I doubt it will shoot 9x23 Winchester. I had a Medusa, it cost me about $700 IIRC but I opted for the "ploymer" finish which added $100. So the gun was around $600 or so. It was a good enough revolver but the metal work was not what I expected. It wasn't bad really, but the edge of the recoil plate have a dent where metal was displaced before finishing and was not fixed, so it was quite and eyesore.
The Medusa used a neat extractor star that had little ears that slipped under the cartridge rim, this is how it accomodated all of those calibers. I do not know how the Taurus Triad is set up but if it is a similar set-up it will do all of the calibers of the Medusa. Medusa advertised 28 cartridges or so but many of them were obsolete, unobtainable or extremely expensive due to scarcity. I used 9mm, .38 Special & .357 Mag the most. I broke the special extractor set-up b/c I shot some 9mm first and then went to .38's or magnums so the cases stuck in the cylinder due to fouling in the cylinder from the shorter 9mm's. They say to fire the longer cartridges first, which I know is best but sometimes you just do what you do. Anyway, they say not to force the ejector rod, which I did, but not that hard and it broke one of the ears on the extractor. By this point, Medusa was no longer selling guns, but was still doing warranty repairs. I sent in my cylinder and they fitted a new extractor star for a decent price.

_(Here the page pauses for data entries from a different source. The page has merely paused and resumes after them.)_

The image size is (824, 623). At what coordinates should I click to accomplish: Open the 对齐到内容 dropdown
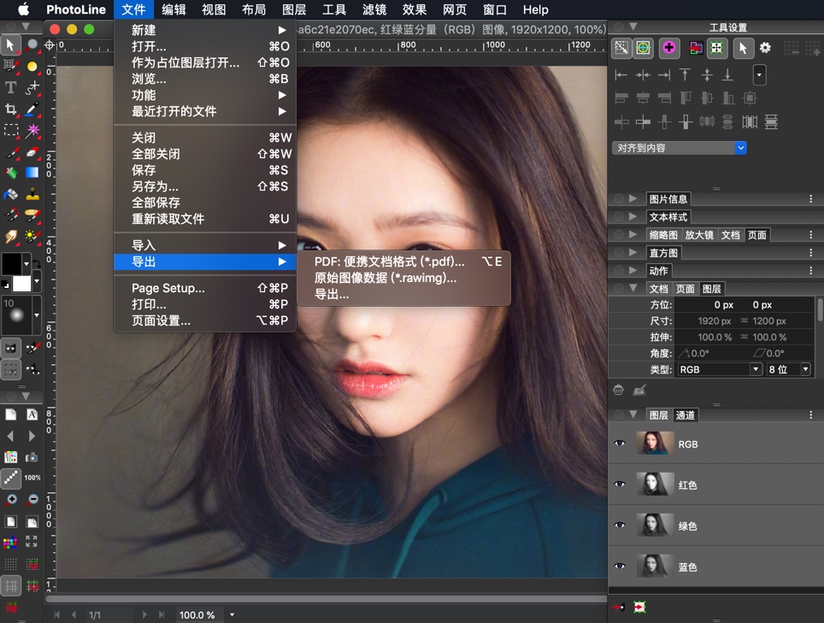(x=679, y=148)
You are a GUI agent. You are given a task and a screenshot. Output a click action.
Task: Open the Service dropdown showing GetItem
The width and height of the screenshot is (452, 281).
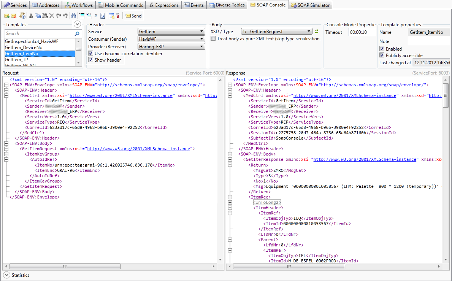171,32
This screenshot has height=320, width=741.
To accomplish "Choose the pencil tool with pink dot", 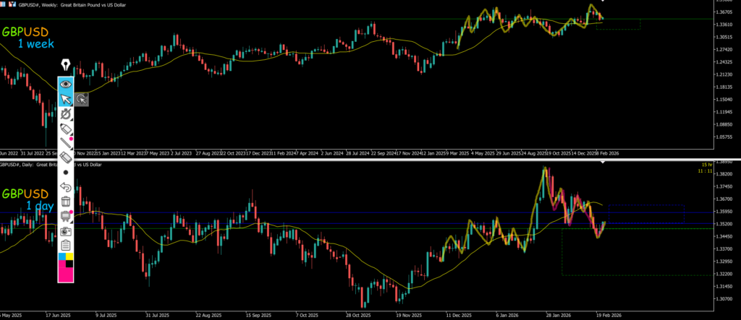I will point(66,143).
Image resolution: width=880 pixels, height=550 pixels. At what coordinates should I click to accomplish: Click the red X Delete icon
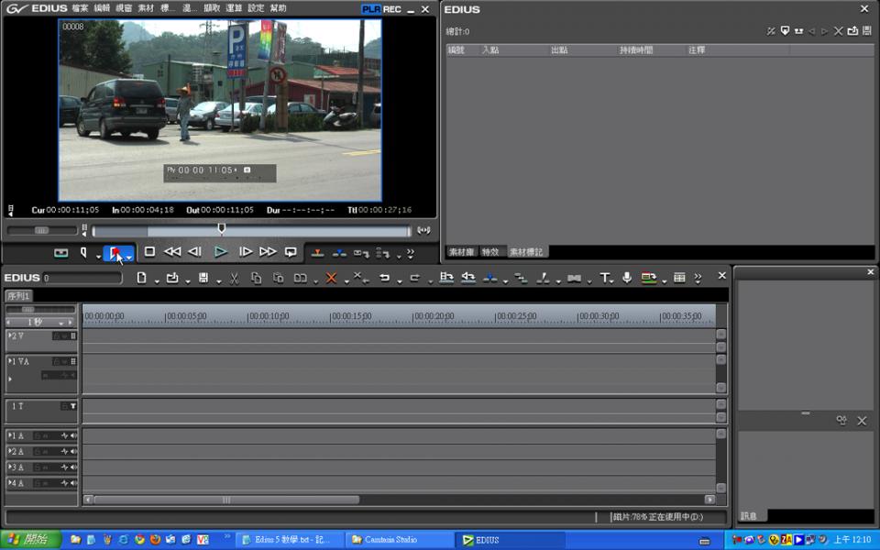click(331, 278)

In talking to the owner he told me that he got out of the gun business because he wasn't a gun guy amd didn't like all of the hassle, ie. ATF, customers messing stuff up, etc. I believe he was an engineer and went back to that. He sold his remaining frames and parts to one of the customer revolver smiths who's name escapes me now. If you search here for my name & medusa I have a link to it in a prior post. It is called the Scorpion now and goes for either $1200 or $1600 I can't remember now. Of course it is a much nicer finished product, but not that nice IMO.
Anyway, my whole point in posting was about 9x23 Winchester. Medusa had published that the Medusa was "already chambered for this new caliber before it was introduced." I bought a box and it would not chamber. The 9x23 Win is a tapered base and is too fat at the base. I would imagine that the Taurus will have the same problem. Dane Burns was converting S&W 940 9mm Centennial revolvers to 9x23 Winchester (which he stopped doing due to safety concerns) and he said that .357 Magnums could be fired in it after the conversion, but that the brass would not be reloadable because it would bulge the case at the base due to the 9x23 being thicker at the base.